Status: Resolved (View Workflow)
1.483+, also LTS updates with SECURITY-44
I'm looking for guidance on debugging slow page load times. Ever since we upgraded from 1.480 to 1.484 (and other versions beyond that) we've had very slow page load times. Sometimes upwards of 120 seconds to load a page, nearly any view tab, job configuration etc.
I've debugged many Java apps and I'm confounded. There are few, if any, Full GC's occuring, regular GC's occur somewhat frequently but take .02 or less seconds. CPU utilization for the java executeable is under %6 and and disk utilization is reasonable (we're averaging a %90+ idle time). The initial HTTP ack comes back immediately but then we wait for the page response to come back for up to 2 minutes sometimes. Othertimes it loads reasonably fast (under 4 seconds). When it's hanging, it's hanging for all requests, much like it was doing a full garbage collect. It feels like some kind of resource contention.
But I cannot find where the contention is, thread dumps look nominal (I've included one here for example). Something causes long page load times, we back revved to 1.484 thinking it had something to do with lazy loading features but clearly it does not. On 1.480 we did not have these issues. I could use some help figuring out what else to look at to identify why Jenkins is slow. There is a lack of information available on common reasons for slow page load times, this results in a terrible user experience with an otherwise fine tool.
If anyone encountering this issue is using an Apache proxy,
JENKINS-10524 suggests Proxy-nokeepalive, though that is probably unrelated.

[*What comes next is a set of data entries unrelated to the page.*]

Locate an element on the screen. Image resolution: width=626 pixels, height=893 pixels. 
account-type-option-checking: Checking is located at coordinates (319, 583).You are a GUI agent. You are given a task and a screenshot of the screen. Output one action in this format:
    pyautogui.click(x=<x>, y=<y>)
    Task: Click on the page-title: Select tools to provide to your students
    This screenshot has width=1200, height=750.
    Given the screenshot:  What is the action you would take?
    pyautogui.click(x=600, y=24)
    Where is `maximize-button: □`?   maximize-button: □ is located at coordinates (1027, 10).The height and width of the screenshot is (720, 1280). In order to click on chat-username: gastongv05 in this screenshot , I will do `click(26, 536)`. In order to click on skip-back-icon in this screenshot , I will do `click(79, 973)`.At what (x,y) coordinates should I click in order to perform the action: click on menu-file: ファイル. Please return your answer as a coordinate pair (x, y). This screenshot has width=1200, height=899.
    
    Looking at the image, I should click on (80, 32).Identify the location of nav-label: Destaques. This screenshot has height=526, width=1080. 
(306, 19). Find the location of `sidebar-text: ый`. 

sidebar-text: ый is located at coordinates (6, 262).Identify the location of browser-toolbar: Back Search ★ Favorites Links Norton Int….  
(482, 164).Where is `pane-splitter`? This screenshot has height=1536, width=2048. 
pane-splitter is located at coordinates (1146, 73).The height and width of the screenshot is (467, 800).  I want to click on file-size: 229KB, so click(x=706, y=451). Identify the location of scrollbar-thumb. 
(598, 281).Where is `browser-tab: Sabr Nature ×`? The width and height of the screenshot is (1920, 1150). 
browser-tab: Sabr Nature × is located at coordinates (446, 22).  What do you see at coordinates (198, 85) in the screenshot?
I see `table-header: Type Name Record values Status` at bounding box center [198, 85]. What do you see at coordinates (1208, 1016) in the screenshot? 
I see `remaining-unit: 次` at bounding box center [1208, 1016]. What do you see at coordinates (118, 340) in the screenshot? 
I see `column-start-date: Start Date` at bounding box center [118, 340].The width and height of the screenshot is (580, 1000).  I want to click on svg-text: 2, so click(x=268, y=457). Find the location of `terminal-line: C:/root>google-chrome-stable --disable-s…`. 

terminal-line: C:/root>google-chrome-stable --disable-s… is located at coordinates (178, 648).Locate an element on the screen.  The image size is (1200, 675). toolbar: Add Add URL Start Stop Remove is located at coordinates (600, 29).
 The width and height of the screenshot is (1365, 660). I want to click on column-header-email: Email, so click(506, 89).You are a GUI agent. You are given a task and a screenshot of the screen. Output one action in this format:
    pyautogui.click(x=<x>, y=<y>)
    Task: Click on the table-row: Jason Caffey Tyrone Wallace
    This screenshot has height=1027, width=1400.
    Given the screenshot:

I believe I am getting similar behaviour, using Jenkins 1.512
Loading pages is ok sometimes, but it is really slow in other occasions! sometimes several minutes to load few pages only, or sometimes loading any page!
@wael your issue may not have anything to do with this fix. Please use a separate ticket (using JIRA links as needed) unless you can confirm at the code level that this fix did not do what it claimed to do.
Also please try the new command-line tuning parameters introduced by the fix (--help for details), and if a thread dump confirms that many threads are still stuck in parseURI, attach that thread dump since it will now contain more information.
We have found if the jenkins master contains a large number of jobs and the user is only allowed to access a subset then the UI takes a long time to load. If the user is granted read access to everything then it loads very quickly. We suspect (though cannot confirm) that the matrix authorization plugin is not working as efficiently as it could.
We believe the following is happening:
1. plugin is checking every job against every LDAP group the user is a member of
2. plugin is then checking every job against the specific LDAP user
3. it is possible the plugin is making individual calls to an LDAP server for each job
@marnix_klooster: the latest fix is in 1.506 and therefore also 1.509.1 LTS; --httpKeepAliveTimeout may be passed on the command line (see --help for options).